Physicochemical effect of pH and antioxidants on mono- and triglutamate forms of 5-methyltetrahydrofolate, and evaluation of vitamin stability in human gastric juice: Implications for folate bioavailability

This report examines the physico-chemical properties of mono and triglutamate forms of 5-methyltetrahydrofolate_n (5CH₃-H₄-PteGlu_n) in human gastric juice and under artificial conditions, typical of the upper gastrointestinal tract. Degradation of 5CH₃-H₄-PteGlu_n to 5-methyldihydrofolate_n (5CH₃-5,6-H₂PteGlu_n) and on to the C₉-N₁₀ scission product p-aminobenzoylglutamate (P-ABG), and the salvage of 5CH₃-H₄-PteGlu_n from 5CH₃-5,6-H₂PteGlu_n was examined with emphasis on the influence of pH and ascorbic acid.

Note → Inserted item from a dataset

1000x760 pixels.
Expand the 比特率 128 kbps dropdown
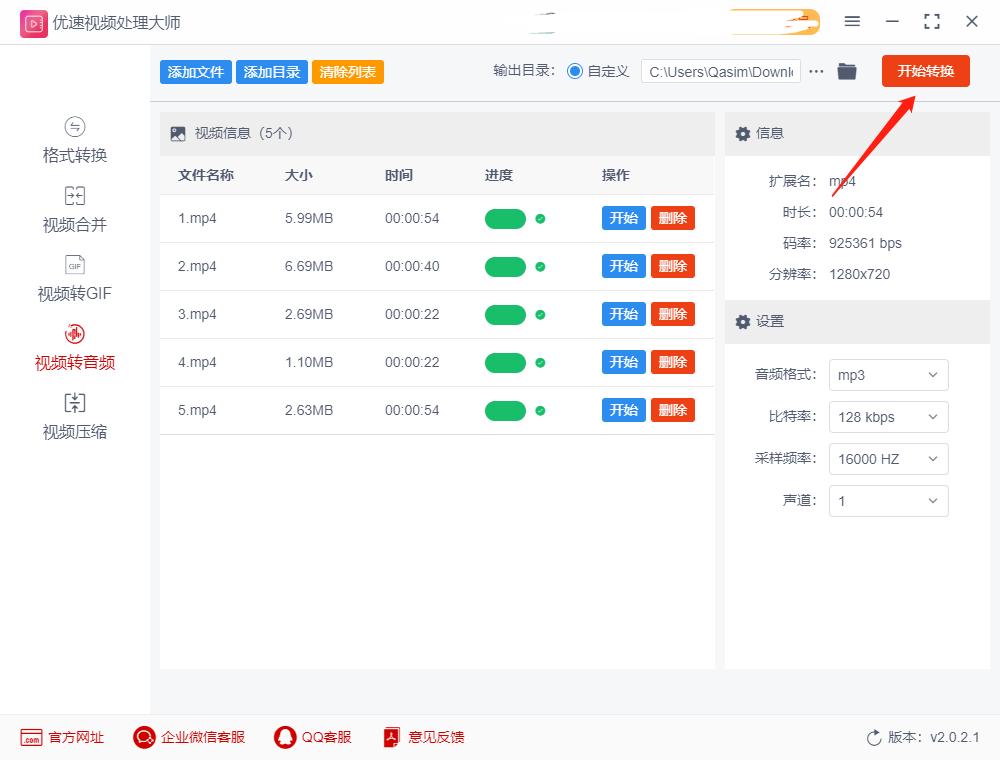(888, 417)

At pH 3.5, physiological levels of ascorbic acid (50 μMol/l) salvage both 5CH₃-H₄PteGlu₁ and 5CH₃-H₄PteGlu₃ from acid labile 5CH₃-5,6-H₂PteGlu_n and prevent loss of vitamin activity as indicated by P-ABG_n formation. This process is less efficient at pH 7.0, although under such conditions 5CH₃-5,6-H₂PteGlu_n is rendered relatively stable. Ascorbic acid (50 μMol/l) reduces degradation of 5CH₃-H₄PteGlu₁ and 5CH₃-H₄PteGlu₃ at both pH 3.5 and 7.0. However, irrespective of ascorbic acid, 5CH₃-H₄PteGlu₁ and 5CH₃-H₄PteGlu₃ are both more stable at pH 3.5 than pH 7.0. There is a clear differential between mono- and polyglutamate stability, since, irrespective of pH or the presence of ascorbic acid, 5CH₃-H₄PteGlu₁ is inherently more stable than 5CH₃-H₄PteGlu₃. While ascorbic acid clearly stabilises mono- and triglutamate forms of methylfolate in human gastric juice, a factor in gastric juice removes any differential instability as seen in buffer solution. We speculate that this endogenous factor could be either a binding protein or some other antioxidant. These in vitro findings provide information that may be useful in evaluating the in vivo bioavailability of natural polyglutamate forms of the vitamin.